A Writer's Notebook, Day Seventy

I think that freeing myself from concern about the deadline has been good.  I'm now at 62,500 words exactly, and feel that a lot of things are becoming clear to me.  In some ways, what is unfolding has surprised me, and it reveals things that I didn't quite understand, which seems to me to be a very positive thing.  I have a strong sense that what is coming will be far more complicated than I anticipate, in terms of some of the plot, but it is really coming along, and I feel much more enthused as to the writing.  To whit, I am not feeling that sense of dread that was hanging about me before.

Of course, I'm still hoping that I will be done by in the next few days, but I am alright if not, and can accept that while recognizing that I have done a great deal already.  I expect that I will spend much time tomorrow at work on the book, though, and am quite hopeful for that.  I feel that I could jump back in right at this moment, honestly, but am a bit tired, and want to let myself get to bed.  If this repeats, though, I will not do that tomorrow and will instead keep going no matter the time.

Right now, I feel that I can do a bit of thinking, though.  As I mentioned, I have come to understand things a bit more clearly, and some details have shifted about, others have filled in entirely, and some have become very clear in surprising ways.  I don't know all of it, still, but I feel equipped for it when I get there, and I sense that it will not be so difficult to discover it when the time comes.

Some scenes, I only can write with that kind of energy.  They have to unfold entirely as they hit the keyboard, others may be far more clear to me.  Many are in between.  It may well be that I get a much clearer sense of the ending, but it may not.  I know that it will not be entirely positive in any event, and there are a few different possibilities that are in my head for some of it already.

Mostly, I am sure that what will happen will be rather ambiguous in a way that is also going to be rather concrete, strangely enough.  I have a sense of how to do something that I cannot think of having been done before in this particular way, and I think that it may be very exciting if it works out properly.

Now, of course, that ending is complex and relies on many things.  Some of it is going to be little tricks, including pronoun use.  Also, it will be important to have the text work in a way that is both similar and different from the rest of the text, and I am excited about that challenge.  It will also allow me to explore aspects of narrative voice that have been present in this book but held back until the climax.
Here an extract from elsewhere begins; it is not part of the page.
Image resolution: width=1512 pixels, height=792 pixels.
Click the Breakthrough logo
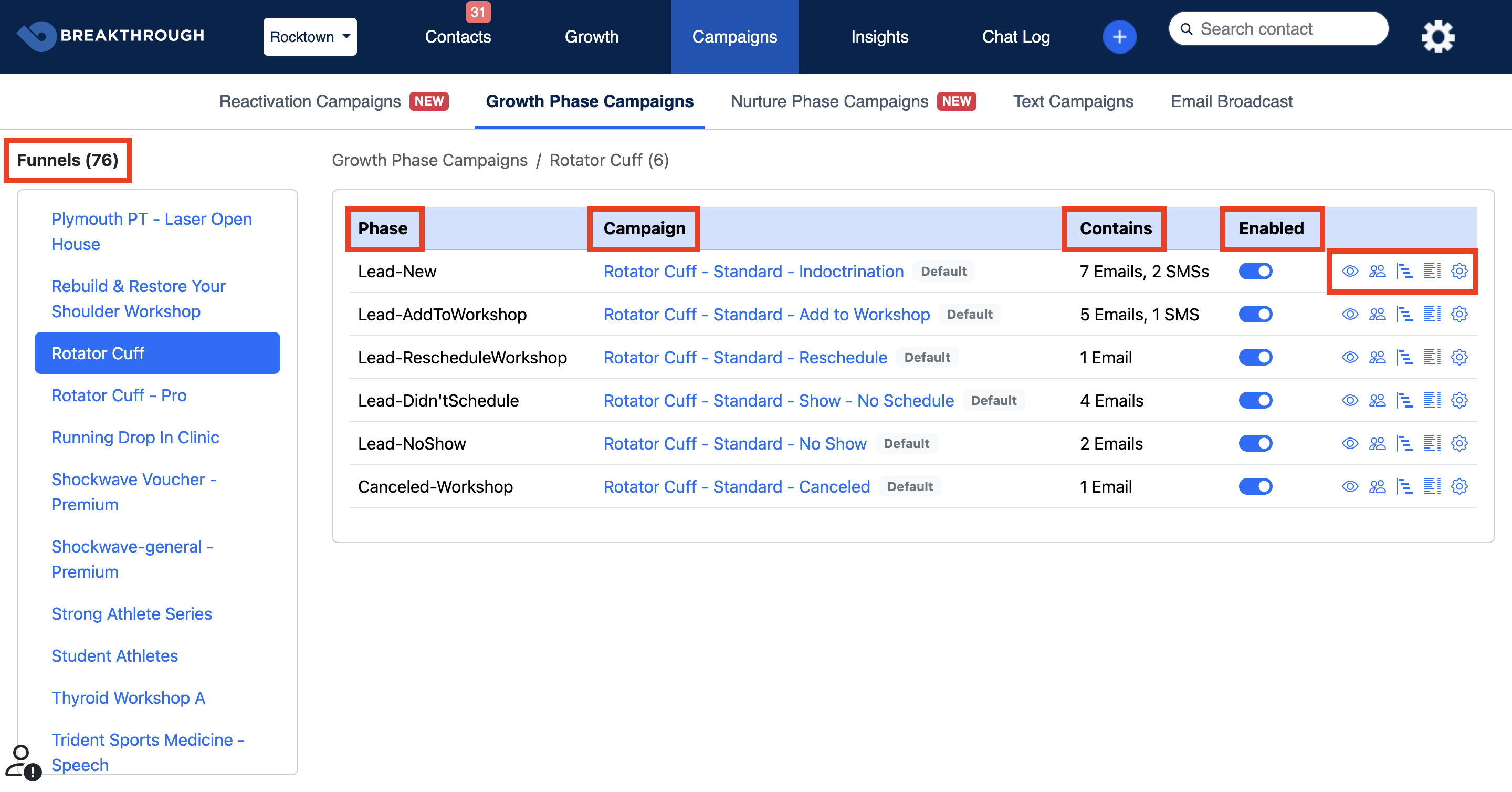click(110, 36)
I actually expect that this may make it necessary to look at the rest of the book so I can make certain that I am capturing these aspects properly, even when more muted.  It's easy to see that their is a lot of work that will need to be done, even after I complete this draft.  For one thing, I have not split the book up at all.  At this point, it is continuous, though I can see places for possible breaks that might exist.  I really need to determine what the chapter breaks will demarcate in this book, I think, but I can do that when I read it later.  I am not certain whether I want longer chapters here or shorter ones.  A part of me thinks it may work best in a few longer sections.  Once I get to the end, I may have a clearer sense of all of this, though, as the ending is likely to make it far clearer to me what I have been doing here,

In terms of the book, I also feel that I sorted out some of the smaller technical problems that I was encountering, in terms of how I wanted information to unfold.  In some ways, this book is very much about these kinds of revelations, and they have been on the edges of the book.  In some ways, characters have already hinted at this information obliquely, and those initial references are now, in some ways, being subverted through the revelations.  Their is a lot being revealed in the current scene that goes beyond just the text of what is being revealed, but also in the nature of the character  telling the story.  While this particular individual has only recently entered the story, they reveal much which is connected to the villains in the story, allowing them to be seen more clearly, I hope.

Now, all of that is stuff that I hadn't been expecting.  I didn't know how this information would come to be revealed, and some of the information is not what expected, and also helps to clarify other issues in the story for me.  I still have really important choices that need to be made, and now they are far clearer to me.  I'm also recognizing some of the difficulties that I will encounter in setting this in motion and transitioning the text in a way that is clear in the telling, a way that is clear and direct even though it is doing something very unusual and complicated.  I still feel that I am more aware of that challenge than ever before, and I have a clear sense of the opening action.